You can give her doctor the heads up before hand. I typed up a list of my observations to the doctor, so she would know what to look for when she sees the patient. The right doctor can conduct an office eval in a very calm and nonthreatening way. The doctor can also check for infections, medication issues, nutrition issues, hormone problems, etc. The doctor may be able to rule out other causes for the cognitive decline. And, if appropriate, he can refer her to specialist or place on medication if she would benefit from it. Some types of dementia don't respond to medication. She might resist, but, it just takes trying different things to get them to accept. Things coming from her doctor might be easier for her.

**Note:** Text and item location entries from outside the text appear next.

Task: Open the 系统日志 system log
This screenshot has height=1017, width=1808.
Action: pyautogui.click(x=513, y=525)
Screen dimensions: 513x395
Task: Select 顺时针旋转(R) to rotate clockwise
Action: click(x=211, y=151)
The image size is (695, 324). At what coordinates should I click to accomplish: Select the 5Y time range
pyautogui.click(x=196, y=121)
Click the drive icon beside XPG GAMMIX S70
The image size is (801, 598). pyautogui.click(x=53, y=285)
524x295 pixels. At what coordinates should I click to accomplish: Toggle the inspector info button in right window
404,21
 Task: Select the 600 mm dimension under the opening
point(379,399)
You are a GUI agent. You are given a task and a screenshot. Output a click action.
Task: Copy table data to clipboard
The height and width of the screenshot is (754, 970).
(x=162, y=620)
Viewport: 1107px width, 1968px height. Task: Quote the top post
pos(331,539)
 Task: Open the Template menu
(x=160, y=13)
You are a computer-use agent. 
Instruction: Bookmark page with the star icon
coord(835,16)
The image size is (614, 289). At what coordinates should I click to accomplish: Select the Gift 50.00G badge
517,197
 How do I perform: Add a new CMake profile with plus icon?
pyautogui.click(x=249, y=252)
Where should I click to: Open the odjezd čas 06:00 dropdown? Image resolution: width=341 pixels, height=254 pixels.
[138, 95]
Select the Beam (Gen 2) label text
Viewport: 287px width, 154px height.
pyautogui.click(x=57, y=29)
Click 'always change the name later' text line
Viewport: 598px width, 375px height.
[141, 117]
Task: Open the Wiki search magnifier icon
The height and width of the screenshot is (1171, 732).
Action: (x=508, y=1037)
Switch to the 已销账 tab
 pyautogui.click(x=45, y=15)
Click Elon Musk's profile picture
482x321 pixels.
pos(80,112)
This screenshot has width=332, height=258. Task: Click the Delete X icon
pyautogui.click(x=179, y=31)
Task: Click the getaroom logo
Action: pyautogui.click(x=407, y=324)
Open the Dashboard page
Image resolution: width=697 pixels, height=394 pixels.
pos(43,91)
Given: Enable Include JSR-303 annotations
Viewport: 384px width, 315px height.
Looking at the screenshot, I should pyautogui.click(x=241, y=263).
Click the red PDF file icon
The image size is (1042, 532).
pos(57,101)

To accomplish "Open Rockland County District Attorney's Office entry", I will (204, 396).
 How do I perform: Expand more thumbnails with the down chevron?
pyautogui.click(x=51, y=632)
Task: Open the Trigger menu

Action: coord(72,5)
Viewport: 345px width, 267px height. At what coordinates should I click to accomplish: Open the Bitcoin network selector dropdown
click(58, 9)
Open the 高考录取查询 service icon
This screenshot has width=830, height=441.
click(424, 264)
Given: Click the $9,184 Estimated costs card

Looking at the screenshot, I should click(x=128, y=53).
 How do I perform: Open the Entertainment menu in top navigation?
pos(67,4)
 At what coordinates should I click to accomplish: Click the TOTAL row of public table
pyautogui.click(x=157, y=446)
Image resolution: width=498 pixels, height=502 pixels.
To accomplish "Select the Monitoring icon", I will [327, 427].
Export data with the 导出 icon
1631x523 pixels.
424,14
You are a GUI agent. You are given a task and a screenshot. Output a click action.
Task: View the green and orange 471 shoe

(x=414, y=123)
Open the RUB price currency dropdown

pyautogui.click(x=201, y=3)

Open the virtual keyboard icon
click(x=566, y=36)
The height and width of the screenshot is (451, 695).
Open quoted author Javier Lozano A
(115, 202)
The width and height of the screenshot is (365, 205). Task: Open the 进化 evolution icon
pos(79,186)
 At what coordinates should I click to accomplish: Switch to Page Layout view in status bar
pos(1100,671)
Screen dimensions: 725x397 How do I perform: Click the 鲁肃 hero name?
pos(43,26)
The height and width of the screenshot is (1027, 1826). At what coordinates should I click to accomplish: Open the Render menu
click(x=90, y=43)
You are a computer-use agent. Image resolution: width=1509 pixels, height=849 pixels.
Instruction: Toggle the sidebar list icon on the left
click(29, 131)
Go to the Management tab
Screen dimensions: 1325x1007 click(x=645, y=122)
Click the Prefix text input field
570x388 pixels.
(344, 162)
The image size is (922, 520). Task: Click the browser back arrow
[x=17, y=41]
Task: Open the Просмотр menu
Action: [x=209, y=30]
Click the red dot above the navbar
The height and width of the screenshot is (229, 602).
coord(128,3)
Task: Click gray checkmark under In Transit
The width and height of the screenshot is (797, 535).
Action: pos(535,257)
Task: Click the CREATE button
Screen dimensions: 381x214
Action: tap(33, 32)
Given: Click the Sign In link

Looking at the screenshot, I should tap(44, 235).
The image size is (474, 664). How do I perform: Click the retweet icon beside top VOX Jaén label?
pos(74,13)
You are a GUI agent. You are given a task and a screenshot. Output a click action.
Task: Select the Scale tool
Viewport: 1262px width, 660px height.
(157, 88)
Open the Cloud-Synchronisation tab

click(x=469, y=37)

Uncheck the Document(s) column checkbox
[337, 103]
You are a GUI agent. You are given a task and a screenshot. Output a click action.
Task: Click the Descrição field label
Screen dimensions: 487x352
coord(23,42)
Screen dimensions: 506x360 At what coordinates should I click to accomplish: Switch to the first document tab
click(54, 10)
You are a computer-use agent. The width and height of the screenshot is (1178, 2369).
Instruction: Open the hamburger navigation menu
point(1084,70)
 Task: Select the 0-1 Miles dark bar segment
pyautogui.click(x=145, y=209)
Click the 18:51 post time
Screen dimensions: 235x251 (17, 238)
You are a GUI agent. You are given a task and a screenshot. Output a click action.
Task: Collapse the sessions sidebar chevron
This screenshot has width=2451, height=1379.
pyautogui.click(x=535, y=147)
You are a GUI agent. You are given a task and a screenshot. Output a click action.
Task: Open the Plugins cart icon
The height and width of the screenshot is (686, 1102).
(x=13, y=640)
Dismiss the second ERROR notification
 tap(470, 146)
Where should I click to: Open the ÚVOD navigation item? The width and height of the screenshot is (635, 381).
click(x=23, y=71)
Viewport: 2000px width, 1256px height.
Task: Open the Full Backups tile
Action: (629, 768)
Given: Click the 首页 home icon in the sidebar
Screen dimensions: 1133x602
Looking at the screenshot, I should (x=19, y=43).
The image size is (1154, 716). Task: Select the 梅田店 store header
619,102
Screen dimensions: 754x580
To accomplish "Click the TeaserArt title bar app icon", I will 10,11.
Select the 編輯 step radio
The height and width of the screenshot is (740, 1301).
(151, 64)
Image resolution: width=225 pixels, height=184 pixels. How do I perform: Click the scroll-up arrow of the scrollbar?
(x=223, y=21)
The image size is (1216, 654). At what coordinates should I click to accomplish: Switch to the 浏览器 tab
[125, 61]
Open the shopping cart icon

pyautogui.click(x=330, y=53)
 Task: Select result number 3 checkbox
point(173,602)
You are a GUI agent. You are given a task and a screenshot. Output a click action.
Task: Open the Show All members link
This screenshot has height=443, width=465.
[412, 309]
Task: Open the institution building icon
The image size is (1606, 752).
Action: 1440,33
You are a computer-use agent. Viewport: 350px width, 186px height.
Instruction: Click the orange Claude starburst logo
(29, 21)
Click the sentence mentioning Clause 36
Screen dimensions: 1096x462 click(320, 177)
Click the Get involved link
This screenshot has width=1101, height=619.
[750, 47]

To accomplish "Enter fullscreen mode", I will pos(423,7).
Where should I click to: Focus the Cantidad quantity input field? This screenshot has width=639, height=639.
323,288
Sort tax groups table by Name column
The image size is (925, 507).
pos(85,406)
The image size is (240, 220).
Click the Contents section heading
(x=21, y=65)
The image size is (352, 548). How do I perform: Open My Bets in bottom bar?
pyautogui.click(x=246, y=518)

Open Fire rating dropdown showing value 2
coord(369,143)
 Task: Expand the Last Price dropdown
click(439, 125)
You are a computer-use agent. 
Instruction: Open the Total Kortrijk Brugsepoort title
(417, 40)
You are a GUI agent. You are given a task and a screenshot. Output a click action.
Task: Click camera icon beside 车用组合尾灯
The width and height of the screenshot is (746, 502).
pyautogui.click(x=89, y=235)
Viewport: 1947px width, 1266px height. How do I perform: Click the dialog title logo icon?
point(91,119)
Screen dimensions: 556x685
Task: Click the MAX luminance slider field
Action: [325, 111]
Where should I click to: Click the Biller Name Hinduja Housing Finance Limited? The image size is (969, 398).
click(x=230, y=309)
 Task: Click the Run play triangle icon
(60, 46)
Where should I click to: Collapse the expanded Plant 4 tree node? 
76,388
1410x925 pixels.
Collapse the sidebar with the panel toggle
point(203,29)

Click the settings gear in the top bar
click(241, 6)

That's what I focused on with my LO. Her doctor wanted her medications administered correctly, proper nutrition, physical therapy, proper rest, etc. I reinforced that all of this would help promote better health and memory. So, even though, her doctor told her that she had dementia, she didn't really understand what it meant. And, I didn't keep mentioning it either, because, she would have forgotten it. Even when the neurologist told her that she had dementia, she just said that she didn't want to lose memories of her parents, but, she seemed to forget about it a little while later that day. She never mentioned it again.

So, even if you tell her, there's no guarantee that she will accept it, believe it or even remember it. So, to me, it just depends on what works for your situation at the time. Getting through each day with the LO being protected and cared for, is really all you can really hope to achieve. Getting a PWD to bathe, is often an ordeal and is addressed with different strategies. Having them understand, process, accept and work with you on things......I suppose it happens, but, I don't see it that often.